> _AIM OF THE EXERCISE_
Copy out, word for word, the lines that start with the one containing "This screenshot has width=794, height=580." and end with the one containing "Select the UCL", including both of those lines.
═══ RAW RECORDS
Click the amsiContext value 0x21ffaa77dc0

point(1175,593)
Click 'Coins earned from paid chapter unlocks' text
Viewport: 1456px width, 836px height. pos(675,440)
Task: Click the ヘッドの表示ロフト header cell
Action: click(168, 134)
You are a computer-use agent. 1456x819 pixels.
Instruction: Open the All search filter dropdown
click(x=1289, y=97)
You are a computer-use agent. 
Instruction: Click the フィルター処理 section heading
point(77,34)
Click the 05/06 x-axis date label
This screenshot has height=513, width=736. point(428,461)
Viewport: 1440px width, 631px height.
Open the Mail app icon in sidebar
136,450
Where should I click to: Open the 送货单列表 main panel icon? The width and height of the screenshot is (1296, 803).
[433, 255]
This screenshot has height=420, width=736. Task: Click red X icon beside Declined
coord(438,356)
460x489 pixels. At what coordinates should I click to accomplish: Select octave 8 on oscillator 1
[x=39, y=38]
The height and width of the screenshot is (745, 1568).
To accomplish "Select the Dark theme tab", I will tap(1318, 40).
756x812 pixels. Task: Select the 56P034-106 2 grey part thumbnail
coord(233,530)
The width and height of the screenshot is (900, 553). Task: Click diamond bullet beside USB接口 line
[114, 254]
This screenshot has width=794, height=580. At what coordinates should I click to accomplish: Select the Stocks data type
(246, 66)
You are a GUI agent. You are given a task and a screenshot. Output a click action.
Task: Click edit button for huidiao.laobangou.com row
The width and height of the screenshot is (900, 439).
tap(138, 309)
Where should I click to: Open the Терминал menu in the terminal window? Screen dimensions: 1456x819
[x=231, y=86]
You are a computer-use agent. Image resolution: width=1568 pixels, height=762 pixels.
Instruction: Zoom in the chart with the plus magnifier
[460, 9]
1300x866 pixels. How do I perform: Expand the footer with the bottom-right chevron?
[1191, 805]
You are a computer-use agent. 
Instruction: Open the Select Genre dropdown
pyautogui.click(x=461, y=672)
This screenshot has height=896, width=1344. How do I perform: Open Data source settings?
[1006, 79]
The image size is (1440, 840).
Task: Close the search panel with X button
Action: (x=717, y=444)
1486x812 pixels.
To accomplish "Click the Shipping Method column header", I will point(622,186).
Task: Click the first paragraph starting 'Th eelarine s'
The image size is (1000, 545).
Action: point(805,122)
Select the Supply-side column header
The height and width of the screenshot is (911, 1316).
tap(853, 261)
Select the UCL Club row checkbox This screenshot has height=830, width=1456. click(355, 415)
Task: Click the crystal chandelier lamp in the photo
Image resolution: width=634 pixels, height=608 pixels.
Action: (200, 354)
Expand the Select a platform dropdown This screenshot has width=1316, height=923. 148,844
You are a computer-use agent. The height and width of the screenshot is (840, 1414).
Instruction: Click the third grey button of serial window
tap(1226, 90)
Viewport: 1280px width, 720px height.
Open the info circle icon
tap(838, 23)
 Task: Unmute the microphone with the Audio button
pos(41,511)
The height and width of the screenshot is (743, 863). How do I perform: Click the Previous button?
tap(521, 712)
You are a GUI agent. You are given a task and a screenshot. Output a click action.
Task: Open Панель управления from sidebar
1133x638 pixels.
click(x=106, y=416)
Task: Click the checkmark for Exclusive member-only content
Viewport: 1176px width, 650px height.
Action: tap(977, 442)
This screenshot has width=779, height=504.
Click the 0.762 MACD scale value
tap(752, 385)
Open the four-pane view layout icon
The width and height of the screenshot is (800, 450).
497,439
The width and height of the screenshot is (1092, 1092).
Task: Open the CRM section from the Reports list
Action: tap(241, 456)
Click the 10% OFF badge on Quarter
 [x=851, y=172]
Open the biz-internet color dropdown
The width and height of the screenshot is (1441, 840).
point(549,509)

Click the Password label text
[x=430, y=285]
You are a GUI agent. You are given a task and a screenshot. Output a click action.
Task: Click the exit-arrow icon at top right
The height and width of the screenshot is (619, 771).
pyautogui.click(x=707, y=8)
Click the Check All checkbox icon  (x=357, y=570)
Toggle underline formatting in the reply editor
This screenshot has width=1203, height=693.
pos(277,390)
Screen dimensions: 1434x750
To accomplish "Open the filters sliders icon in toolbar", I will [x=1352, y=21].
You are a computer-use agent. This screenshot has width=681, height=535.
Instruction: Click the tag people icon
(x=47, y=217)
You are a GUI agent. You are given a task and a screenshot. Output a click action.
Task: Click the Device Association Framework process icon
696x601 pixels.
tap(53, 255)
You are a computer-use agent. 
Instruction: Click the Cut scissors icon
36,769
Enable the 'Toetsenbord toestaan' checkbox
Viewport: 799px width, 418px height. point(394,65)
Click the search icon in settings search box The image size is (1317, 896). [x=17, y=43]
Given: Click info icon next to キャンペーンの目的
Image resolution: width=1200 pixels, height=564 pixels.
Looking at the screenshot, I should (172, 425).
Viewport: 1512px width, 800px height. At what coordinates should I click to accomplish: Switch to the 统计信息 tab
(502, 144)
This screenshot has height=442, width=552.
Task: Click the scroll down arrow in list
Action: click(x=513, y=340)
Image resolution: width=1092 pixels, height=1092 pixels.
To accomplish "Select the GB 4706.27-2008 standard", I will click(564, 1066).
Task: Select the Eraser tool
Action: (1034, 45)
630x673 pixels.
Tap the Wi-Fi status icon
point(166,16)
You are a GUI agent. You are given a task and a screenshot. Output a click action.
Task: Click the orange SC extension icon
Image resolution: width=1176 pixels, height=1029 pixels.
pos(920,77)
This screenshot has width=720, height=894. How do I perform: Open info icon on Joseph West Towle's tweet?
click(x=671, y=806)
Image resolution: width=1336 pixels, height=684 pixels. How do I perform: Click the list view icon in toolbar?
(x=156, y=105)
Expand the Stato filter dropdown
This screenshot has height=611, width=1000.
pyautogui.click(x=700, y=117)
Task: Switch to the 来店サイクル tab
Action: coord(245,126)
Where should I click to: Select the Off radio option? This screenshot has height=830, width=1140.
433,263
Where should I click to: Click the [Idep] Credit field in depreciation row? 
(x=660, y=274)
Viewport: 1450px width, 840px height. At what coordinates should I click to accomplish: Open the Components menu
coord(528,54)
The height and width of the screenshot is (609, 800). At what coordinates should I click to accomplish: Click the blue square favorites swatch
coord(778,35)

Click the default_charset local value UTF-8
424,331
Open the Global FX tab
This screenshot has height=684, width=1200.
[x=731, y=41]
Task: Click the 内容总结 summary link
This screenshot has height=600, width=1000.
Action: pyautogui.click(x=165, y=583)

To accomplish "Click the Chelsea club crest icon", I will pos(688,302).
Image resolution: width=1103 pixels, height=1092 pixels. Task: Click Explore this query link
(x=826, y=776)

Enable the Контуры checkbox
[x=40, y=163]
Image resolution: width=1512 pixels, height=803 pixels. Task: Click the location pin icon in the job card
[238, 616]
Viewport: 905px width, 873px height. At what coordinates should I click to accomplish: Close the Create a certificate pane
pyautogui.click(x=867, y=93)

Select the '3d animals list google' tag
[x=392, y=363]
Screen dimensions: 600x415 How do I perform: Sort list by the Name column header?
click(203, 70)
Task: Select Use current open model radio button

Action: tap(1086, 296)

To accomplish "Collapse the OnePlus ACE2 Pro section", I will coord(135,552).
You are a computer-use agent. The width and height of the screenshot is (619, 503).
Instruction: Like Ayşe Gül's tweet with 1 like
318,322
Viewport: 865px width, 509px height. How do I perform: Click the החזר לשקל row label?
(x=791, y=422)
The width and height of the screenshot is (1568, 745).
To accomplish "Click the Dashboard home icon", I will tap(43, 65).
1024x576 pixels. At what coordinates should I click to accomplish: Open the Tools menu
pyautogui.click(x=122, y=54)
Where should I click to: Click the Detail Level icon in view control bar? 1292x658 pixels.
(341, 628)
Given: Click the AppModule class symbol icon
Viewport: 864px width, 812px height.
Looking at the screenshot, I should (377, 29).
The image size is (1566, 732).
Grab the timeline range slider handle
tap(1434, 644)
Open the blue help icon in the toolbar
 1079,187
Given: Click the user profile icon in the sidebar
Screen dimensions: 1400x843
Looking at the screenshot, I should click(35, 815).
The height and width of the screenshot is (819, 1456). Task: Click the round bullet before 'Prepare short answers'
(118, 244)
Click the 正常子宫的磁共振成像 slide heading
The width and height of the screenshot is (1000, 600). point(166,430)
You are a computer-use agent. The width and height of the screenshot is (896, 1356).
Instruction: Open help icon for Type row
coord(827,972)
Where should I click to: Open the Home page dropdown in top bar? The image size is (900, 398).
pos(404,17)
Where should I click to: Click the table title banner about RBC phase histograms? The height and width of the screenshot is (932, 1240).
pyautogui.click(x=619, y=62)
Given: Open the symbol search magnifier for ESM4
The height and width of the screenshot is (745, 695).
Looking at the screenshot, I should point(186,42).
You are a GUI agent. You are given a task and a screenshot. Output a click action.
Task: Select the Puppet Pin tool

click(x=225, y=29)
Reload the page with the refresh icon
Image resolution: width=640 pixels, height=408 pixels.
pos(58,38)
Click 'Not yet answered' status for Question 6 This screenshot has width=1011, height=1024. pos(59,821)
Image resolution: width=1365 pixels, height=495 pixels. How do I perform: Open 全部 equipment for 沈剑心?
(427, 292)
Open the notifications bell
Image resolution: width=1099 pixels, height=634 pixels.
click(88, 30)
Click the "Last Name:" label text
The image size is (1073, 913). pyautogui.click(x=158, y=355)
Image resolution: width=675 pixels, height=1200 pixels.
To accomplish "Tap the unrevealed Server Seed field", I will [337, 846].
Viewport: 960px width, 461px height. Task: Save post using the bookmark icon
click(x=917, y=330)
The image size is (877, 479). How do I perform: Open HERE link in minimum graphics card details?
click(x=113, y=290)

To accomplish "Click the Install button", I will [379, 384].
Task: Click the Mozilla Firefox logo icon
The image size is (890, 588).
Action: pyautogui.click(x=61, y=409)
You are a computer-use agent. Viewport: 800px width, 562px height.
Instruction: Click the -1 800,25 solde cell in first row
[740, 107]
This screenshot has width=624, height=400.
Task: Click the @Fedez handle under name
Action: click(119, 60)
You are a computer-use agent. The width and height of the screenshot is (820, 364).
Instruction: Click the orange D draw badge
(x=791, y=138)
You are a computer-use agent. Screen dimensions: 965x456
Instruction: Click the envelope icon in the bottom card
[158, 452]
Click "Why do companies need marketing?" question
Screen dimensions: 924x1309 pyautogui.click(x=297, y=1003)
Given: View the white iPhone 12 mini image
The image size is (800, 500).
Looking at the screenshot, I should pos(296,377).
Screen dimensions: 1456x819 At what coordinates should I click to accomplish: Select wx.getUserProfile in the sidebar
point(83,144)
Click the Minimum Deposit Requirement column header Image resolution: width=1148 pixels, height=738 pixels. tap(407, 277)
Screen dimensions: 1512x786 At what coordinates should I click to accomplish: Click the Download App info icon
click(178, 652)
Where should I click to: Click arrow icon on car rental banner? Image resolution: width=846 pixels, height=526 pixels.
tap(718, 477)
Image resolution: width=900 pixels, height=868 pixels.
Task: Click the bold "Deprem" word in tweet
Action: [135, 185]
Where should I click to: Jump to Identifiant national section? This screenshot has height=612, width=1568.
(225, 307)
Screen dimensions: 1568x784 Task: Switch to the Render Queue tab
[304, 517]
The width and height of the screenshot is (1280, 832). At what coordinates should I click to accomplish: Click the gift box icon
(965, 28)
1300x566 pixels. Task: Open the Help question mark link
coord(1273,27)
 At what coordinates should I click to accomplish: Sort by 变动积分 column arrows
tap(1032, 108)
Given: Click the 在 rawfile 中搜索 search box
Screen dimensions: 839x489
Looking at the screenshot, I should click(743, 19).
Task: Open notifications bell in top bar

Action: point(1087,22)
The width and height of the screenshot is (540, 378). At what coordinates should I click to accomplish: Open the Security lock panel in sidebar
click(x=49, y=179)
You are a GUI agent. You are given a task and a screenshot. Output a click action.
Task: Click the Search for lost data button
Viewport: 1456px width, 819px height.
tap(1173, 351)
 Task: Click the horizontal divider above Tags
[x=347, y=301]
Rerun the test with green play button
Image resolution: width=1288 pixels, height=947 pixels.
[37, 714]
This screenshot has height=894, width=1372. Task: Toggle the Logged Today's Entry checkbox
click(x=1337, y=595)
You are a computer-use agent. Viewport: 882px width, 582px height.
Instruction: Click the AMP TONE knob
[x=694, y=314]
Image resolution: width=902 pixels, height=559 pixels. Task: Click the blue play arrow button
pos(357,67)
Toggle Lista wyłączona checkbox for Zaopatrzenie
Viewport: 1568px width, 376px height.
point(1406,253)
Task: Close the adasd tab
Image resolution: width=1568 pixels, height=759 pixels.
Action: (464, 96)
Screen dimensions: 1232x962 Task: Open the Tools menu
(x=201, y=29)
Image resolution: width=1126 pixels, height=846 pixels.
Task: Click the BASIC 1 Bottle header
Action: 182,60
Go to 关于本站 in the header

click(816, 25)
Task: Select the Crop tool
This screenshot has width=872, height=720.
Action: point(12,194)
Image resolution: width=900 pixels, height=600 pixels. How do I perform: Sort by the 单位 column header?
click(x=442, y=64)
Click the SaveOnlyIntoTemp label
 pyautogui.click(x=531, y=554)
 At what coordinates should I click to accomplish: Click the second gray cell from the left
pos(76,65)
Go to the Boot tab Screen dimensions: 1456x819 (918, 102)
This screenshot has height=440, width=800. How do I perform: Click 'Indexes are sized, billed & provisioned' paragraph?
══════
> _RESPONSE TO THE EXERCISE_
This screenshot has width=794, height=580. At what coordinates should I click to accomplish: Select the Stocks data type
(246, 66)
You are a GUI agent. You are given a task and a screenshot. Output a click action.
Task: Click edit button for huidiao.laobangou.com row
The width and height of the screenshot is (900, 439).
tap(138, 309)
Where should I click to: Open the Терминал menu in the terminal window? Screen dimensions: 1456x819
[x=231, y=86]
You are a computer-use agent. Image resolution: width=1568 pixels, height=762 pixels.
Instruction: Zoom in the chart with the plus magnifier
[460, 9]
1300x866 pixels. How do I perform: Expand the footer with the bottom-right chevron?
[1191, 805]
You are a computer-use agent. 
Instruction: Open the Select Genre dropdown
pyautogui.click(x=461, y=672)
This screenshot has height=896, width=1344. How do I perform: Open Data source settings?
[1006, 79]
The image size is (1440, 840).
Task: Close the search panel with X button
Action: (x=717, y=444)
1486x812 pixels.
To accomplish "Click the Shipping Method column header", I will point(622,186).
Task: Click the first paragraph starting 'Th eelarine s'
The image size is (1000, 545).
Action: point(805,122)
Select the Supply-side column header
The height and width of the screenshot is (911, 1316).
tap(853, 261)
Select the UCL Club row checkbox This screenshot has height=830, width=1456. click(355, 415)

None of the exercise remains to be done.